• [What you will do]
Please repeat the records word for word, beginning at the line that has "This screenshot has" and continuing through the end of the records. Leave the pictures out of your answer.

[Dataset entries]
=====

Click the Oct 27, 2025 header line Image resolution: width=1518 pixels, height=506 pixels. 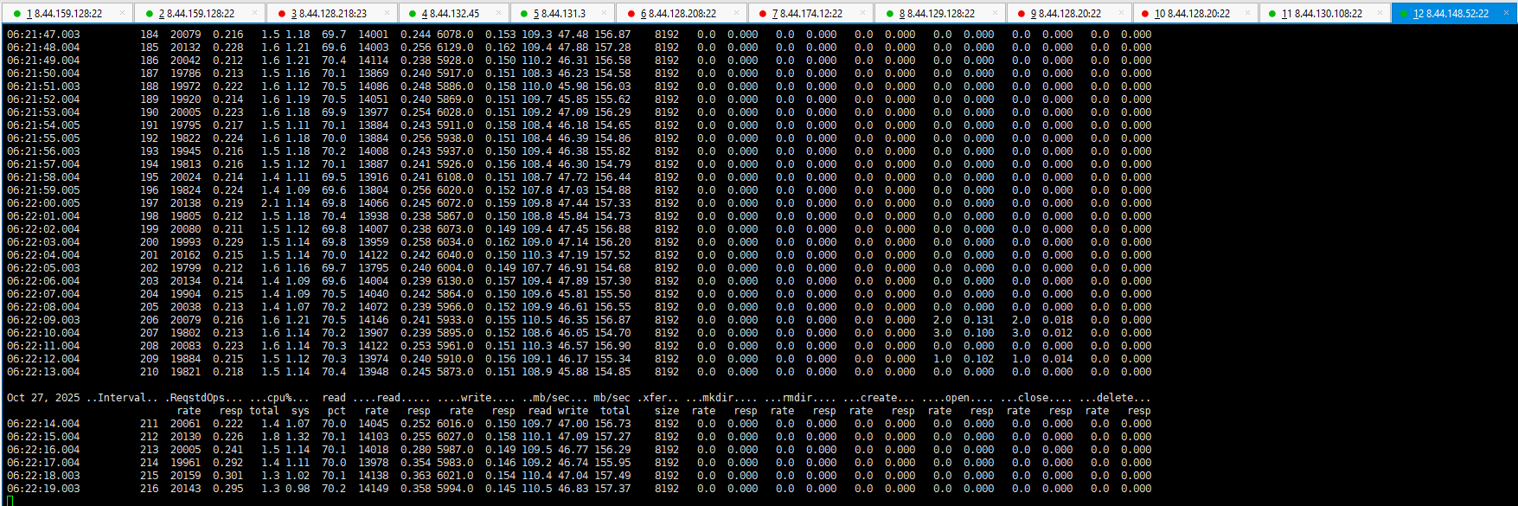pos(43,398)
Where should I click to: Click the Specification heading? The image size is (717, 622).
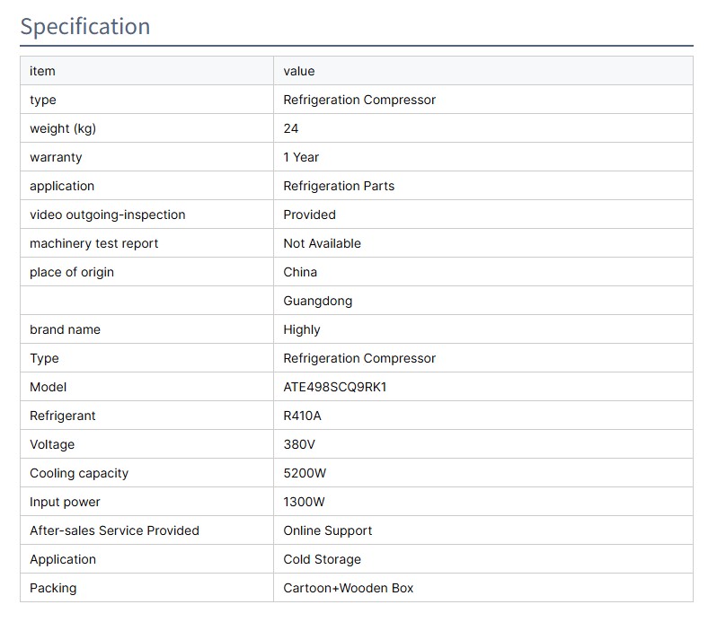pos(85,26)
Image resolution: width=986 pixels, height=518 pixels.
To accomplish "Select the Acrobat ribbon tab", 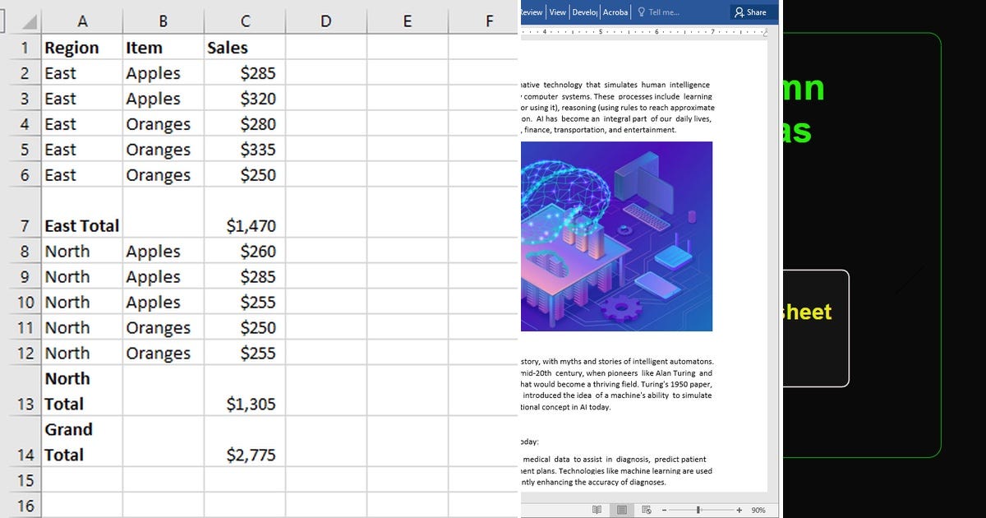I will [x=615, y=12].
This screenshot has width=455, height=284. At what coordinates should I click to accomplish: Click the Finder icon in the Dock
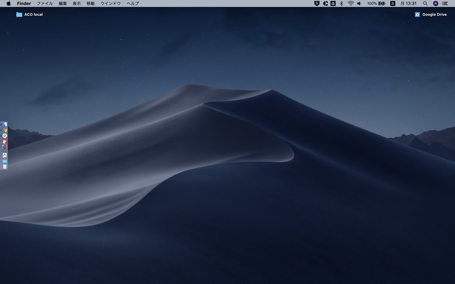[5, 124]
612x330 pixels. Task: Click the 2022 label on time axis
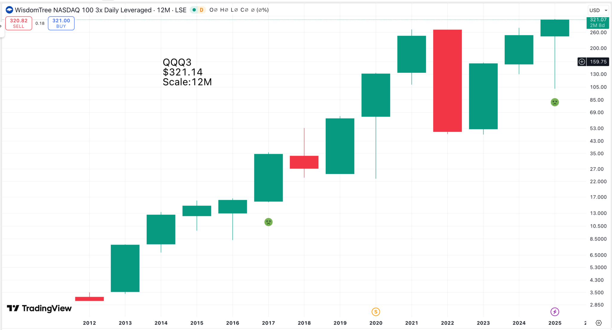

=====

• [Problem solution]
This screenshot has width=455, height=284. At what coordinates should I click to accomplish: Click the Finder icon in the Dock
[5, 124]
612x330 pixels. Task: Click the 2022 label on time axis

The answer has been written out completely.